• **Problem details**:
Look below for the line holding "SportPesa (129, 245)" and the line holding "Image resolution: width=1018, height=2576.". Transcribe exactly those lines and all lines between them, nothing more.

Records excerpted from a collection

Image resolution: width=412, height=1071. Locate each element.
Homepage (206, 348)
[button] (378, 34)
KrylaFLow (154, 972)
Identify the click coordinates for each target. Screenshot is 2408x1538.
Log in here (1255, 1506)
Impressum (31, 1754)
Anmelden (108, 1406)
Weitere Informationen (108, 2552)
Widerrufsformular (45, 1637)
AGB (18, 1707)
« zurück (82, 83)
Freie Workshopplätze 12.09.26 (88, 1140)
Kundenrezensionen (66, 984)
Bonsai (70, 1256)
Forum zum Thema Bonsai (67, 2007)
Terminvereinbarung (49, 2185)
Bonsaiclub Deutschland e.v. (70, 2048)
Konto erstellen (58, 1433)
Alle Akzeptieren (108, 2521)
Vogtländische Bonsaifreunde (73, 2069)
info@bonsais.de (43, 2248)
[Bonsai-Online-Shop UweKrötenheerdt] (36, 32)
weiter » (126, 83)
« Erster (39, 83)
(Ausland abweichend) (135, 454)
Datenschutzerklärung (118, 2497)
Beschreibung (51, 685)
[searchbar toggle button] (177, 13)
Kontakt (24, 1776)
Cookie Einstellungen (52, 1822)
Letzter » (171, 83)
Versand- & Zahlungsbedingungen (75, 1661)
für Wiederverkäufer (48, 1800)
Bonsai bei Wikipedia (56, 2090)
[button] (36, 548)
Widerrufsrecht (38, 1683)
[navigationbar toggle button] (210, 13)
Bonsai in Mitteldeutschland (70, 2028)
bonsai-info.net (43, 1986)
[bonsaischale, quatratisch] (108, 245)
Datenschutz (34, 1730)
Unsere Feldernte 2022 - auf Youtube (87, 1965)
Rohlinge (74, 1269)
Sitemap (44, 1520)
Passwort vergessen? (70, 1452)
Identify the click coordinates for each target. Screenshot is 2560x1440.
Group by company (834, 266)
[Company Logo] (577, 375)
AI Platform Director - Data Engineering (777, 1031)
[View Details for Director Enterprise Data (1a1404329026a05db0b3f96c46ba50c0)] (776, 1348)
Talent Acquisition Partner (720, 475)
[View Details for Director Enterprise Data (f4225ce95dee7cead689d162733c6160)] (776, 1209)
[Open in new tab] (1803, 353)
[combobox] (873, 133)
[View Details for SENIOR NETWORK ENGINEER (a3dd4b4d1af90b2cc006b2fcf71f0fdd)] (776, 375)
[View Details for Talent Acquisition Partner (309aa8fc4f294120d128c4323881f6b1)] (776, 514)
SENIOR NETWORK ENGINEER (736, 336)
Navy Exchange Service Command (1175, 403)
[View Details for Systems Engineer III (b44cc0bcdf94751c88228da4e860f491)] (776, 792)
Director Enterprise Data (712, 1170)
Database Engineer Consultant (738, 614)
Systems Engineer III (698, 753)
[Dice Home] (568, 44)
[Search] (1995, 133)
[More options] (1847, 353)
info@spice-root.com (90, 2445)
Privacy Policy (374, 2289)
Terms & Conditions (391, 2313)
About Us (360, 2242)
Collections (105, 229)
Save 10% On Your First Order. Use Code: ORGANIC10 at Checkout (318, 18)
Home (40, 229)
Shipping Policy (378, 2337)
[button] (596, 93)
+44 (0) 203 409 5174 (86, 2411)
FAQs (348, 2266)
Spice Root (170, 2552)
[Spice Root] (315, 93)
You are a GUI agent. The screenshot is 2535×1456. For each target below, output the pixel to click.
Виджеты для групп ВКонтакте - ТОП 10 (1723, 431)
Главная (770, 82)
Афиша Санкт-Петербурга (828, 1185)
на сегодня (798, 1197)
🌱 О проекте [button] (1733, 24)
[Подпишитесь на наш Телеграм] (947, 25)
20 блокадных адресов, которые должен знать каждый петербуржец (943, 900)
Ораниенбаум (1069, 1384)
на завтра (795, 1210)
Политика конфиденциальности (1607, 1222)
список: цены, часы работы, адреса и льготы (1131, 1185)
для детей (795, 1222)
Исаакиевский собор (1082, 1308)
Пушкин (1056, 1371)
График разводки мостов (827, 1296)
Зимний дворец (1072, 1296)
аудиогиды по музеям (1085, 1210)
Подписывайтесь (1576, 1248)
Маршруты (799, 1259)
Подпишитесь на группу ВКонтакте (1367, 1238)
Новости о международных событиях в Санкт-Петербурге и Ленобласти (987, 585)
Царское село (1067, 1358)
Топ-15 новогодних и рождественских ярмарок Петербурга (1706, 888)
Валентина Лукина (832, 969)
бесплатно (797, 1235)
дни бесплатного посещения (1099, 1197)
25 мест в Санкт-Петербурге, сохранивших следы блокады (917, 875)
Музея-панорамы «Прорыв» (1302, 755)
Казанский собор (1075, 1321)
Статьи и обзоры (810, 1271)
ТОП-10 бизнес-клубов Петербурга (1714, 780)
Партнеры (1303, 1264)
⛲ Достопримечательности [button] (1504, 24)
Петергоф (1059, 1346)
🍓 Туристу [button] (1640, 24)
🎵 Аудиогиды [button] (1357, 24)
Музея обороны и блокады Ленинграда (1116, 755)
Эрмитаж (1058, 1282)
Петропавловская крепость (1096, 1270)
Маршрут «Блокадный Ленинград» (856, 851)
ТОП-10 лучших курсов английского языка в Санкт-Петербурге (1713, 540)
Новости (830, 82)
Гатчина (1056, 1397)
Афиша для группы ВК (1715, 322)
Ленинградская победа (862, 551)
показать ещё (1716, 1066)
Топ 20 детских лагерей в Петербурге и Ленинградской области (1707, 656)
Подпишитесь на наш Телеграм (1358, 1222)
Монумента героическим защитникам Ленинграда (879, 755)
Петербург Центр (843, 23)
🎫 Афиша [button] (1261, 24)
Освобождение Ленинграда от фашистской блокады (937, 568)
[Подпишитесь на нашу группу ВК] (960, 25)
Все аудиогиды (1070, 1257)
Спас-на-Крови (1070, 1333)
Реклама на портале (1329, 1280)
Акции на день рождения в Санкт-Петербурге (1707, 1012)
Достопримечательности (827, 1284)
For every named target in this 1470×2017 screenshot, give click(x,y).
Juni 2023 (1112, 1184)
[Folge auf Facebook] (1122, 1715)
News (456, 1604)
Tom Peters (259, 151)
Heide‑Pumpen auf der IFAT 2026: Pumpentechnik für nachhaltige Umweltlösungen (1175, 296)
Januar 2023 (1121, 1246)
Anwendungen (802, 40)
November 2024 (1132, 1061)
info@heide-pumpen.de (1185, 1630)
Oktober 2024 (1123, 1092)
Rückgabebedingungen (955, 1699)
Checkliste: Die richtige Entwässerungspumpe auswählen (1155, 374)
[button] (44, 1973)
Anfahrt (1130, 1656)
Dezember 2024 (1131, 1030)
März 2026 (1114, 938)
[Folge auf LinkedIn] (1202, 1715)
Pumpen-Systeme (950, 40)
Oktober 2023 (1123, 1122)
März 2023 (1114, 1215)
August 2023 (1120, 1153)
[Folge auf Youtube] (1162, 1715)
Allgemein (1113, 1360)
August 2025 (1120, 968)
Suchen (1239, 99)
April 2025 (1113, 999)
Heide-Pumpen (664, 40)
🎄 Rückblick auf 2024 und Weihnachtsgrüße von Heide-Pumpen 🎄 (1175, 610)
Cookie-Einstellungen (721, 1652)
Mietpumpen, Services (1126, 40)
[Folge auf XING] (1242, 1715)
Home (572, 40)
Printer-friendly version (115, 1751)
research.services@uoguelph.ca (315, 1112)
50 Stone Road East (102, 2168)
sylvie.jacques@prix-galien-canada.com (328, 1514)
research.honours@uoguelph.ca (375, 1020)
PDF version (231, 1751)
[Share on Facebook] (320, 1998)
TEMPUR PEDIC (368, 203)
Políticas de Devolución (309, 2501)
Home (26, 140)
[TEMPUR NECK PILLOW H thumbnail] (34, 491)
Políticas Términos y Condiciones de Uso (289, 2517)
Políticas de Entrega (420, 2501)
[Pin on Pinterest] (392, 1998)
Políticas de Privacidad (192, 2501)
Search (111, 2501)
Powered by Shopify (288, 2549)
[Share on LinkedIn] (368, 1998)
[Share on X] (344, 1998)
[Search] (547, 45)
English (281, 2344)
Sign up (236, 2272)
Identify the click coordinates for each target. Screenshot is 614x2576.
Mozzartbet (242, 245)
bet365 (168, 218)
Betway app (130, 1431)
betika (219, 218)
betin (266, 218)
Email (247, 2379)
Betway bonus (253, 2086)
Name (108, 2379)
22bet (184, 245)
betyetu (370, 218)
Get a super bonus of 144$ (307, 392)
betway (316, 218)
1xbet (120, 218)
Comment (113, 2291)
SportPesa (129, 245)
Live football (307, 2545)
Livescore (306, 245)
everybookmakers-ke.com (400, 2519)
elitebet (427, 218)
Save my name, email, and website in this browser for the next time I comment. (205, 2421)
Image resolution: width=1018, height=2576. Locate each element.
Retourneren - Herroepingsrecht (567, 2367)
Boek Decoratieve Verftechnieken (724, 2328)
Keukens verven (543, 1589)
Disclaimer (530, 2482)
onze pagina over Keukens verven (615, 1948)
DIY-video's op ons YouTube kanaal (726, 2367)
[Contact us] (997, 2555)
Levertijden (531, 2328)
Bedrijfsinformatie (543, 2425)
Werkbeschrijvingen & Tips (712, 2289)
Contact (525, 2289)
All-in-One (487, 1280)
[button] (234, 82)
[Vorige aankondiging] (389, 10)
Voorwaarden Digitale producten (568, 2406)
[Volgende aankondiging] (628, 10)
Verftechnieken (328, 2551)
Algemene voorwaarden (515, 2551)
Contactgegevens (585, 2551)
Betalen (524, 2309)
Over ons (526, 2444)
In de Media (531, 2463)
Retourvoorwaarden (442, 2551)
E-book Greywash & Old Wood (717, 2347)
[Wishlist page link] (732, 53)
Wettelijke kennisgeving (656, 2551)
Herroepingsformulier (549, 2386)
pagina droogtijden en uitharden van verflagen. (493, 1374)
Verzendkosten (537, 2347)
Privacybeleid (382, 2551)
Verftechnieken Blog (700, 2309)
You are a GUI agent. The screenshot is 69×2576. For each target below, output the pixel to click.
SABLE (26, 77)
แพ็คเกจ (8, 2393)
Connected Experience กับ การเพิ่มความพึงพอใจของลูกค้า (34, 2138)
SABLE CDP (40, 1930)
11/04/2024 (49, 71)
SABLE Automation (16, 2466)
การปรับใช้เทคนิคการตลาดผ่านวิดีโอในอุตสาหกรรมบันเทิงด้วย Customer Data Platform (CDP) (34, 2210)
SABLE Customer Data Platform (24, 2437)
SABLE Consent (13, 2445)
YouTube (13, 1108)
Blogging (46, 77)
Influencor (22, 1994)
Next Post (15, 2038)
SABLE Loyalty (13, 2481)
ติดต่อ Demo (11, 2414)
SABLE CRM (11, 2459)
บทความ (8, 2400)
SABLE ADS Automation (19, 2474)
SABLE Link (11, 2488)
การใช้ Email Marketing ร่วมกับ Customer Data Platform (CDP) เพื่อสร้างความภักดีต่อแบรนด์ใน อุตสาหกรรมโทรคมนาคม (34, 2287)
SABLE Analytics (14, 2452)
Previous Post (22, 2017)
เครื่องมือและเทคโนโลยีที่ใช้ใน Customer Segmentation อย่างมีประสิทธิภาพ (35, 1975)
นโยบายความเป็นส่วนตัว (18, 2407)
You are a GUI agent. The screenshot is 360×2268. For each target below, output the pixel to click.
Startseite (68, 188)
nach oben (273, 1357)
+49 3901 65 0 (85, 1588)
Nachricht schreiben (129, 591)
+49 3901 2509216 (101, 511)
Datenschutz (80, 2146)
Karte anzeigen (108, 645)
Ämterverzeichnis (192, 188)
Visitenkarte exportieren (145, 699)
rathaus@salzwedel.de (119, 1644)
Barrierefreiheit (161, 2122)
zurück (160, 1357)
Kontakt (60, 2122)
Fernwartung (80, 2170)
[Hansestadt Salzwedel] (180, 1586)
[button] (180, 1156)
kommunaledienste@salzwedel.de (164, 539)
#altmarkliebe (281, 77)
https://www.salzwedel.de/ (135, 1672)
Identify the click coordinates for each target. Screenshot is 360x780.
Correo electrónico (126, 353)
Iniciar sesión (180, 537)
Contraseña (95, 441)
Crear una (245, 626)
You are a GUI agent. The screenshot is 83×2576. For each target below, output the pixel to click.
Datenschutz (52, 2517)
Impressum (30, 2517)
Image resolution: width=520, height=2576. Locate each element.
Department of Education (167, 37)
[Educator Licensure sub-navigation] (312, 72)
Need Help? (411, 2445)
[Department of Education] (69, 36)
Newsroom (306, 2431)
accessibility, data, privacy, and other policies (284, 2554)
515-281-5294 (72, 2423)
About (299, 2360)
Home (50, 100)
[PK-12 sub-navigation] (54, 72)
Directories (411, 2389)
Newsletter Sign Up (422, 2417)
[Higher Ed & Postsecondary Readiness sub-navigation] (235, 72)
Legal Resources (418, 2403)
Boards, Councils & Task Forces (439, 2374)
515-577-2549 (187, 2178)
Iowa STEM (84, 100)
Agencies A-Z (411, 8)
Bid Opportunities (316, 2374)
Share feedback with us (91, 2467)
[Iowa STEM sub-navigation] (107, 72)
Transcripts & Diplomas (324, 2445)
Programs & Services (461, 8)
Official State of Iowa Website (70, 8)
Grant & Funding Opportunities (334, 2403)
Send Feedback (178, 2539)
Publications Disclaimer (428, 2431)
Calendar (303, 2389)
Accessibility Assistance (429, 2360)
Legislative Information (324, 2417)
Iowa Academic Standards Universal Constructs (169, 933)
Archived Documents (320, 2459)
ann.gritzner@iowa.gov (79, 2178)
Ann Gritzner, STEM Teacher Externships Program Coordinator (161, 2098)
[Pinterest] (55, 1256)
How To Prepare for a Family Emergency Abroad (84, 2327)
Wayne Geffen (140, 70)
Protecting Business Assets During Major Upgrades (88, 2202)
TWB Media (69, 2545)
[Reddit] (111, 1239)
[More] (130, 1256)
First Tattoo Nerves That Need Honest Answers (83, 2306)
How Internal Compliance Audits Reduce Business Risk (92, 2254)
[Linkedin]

• **Result**:
SportPesa (129, 245)
Live football (307, 2545)
Livescore (306, 245)
everybookmakers-ke.com (400, 2519)
elitebet (427, 218)
Save my name, email, and website in this browser for the next time I comment. (205, 2421)
Image resolution: width=1018, height=2576. Locate each element.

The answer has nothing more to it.